Thursday, January 31, 2013

Thursday, Jan 31st, Aguas Caliente, Peru

The dilemma of going to Machupicchu (MP) is that it really challenges your vocabulary.  The easy answer is to take good photos and hope they are truly worth 1000 good ones.  And I hope I have some of those.  After we returned today, some of our group had a discussion about places we'd been to, and how they compared with what we'd seen today.
 Most agreed that great ruins bring with them some of several characteristics which add to their worth.  These are story, location, and degree of construction difficulty.  The story of the civilization which built them is pretty important, and has probably weighted the more well-known societies with higher scores than they deserve.  It's easy to have fun visiting a ruin if it was built by somebody you know, and it looks like something you're familiar with and have appreciated before.
Structures built by those with no written language, where its design and function isn't clear, start off with a challenge to our acceptance.  In the case of MP, however, it's partly because it represents an outpost high in the Andes, many miles from the traditional coastal heart of the Inca Empire, that we are given the opportunity to explore the depth of the evidence and our imaginations.  It's because we have to work harder to discover the clues that we find it so exciting when they fall into place well.
The location of this site would make anything built on it a work of wonder.  Far up a powerful tributary leading to the Amazon, on 8-9 000 foot vertical granite mountains, the construction design alone qualifies it for our top list.  Demonstrating the precision seen in most other Inca temples, its carvers and stone masons produced stone joining techniques unmatched for hundreds of years.

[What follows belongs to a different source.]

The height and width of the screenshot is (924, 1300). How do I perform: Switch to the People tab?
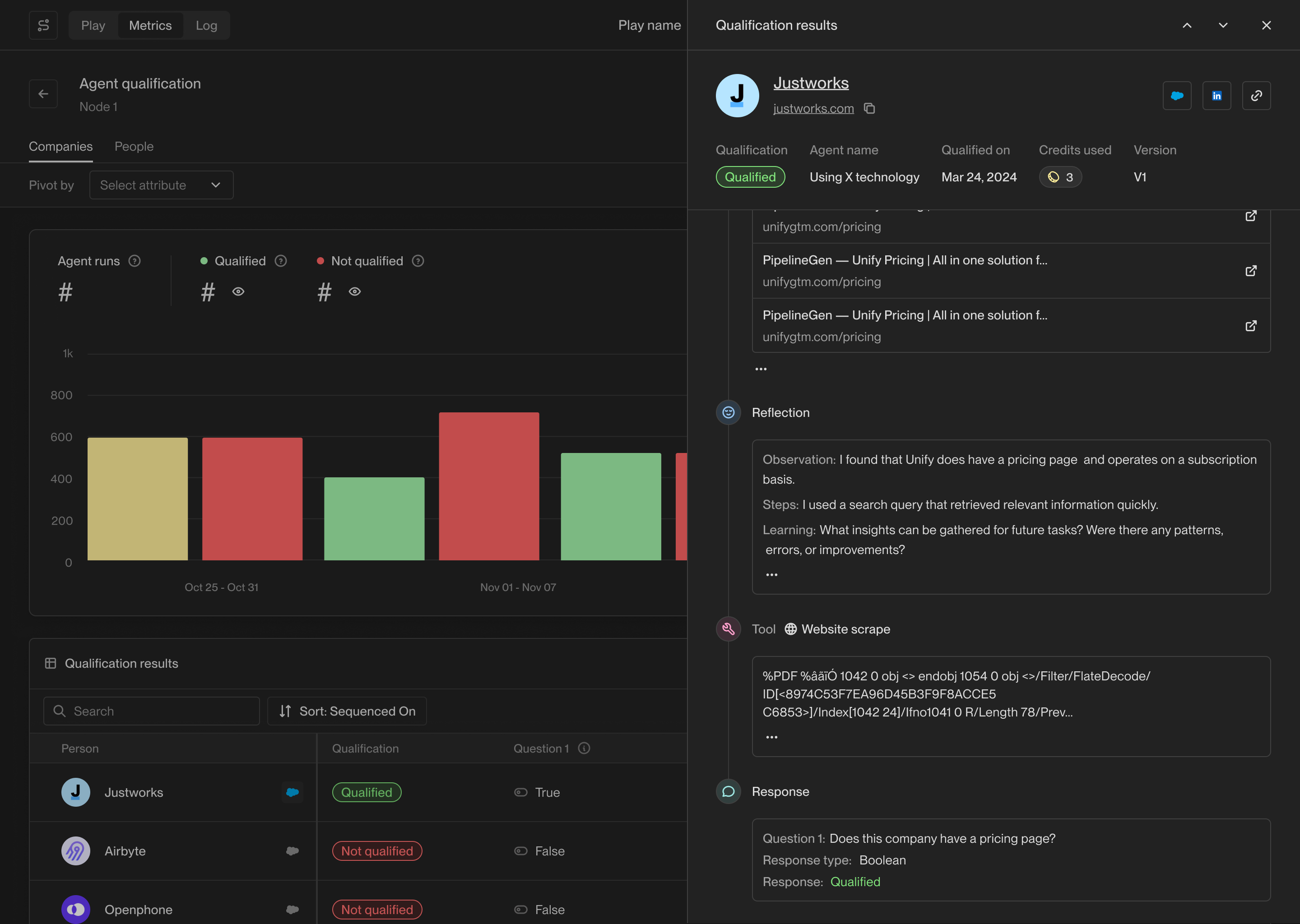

So the builders in the Mayan, Egyptian, and Khmer worlds probably made superior architectural facades, and it didn't hurt that we could read their stories in them.  But they were all in flat flood plains, where transportation of materials, and housing of workers, was easier.

While my vote for the most mind-blowing feat of early man still goes to the 28,000 year-old cave drawings in Lescaux, France, I can put Machupiccu (the locals spell in as one word) up there in the top five.